What Judas did as a content overflowing the vessel of what Ham did

It is possible for you to reach it, but you will grieve a great deal. 

Traditional society is conservative in the sense that it seeks to conserve its institutions over many generations. It is not conservative in the sense that it is less 'tolerant' of transgression than the Enlightenment state.  Traditional society is not tolerant at all, it does not reproduce around the principle of 'tolerance', and yet the abominations that it cultivates, all that may be contained and processed as 'man' in the reveries of God, far exceeds what the modern state recognises as human conduct. As a product of traditional society, Judas extended the logic of the Prodigal Son to the point of snapping the elastic tensions and rivalries generated by the paternalistic relations which routinely structure the small group form endemic to extra-state and para-state life-worlds. All that may be spoken and all that may be heard (the sum total of what God countenances) within the constraints of the small group is personified by the Prodigal Son, who remains eternally of the same dimensions as Ham son of Noah, an 'all' that is destroyed by Judas who stands at the historical threshold to state jurisdiction. It is Judas who introduces state dimensions into para-state small group relations.

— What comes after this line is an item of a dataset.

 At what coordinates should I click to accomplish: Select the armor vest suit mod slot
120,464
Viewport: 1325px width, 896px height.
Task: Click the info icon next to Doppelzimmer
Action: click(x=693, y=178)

The exceptionality of Judas is not to be found in the scale of his vengeful behaviour towards that distant descendent of Shem, a scale that is of a common and fatalistic type, but in the compatibility of his intervention with state process. His betrayal 'takes things too far' in what can be understood at one level as the ordinary testing of boundaries which is the traditional role of the subordinate male. However, it also disintegrates the possibility of small group autonomy by exposing its contents to the scrutiny of external authority. Judas separates himself from mere prodigality by escalating his complaint into an abstract form: an invocation, or 'calling upon' the agency of the state. In later eras, the form of denunciation itself will develop further, its vengeful character replaced by the logics of propriety and appropriate ordering. But even at this early stage, Judas successfully introduces into the vendetta-scale conflicts of his milieu, a distinctly other register of social force, and thereby effects (without his intending it) the obliteration of his own life-world.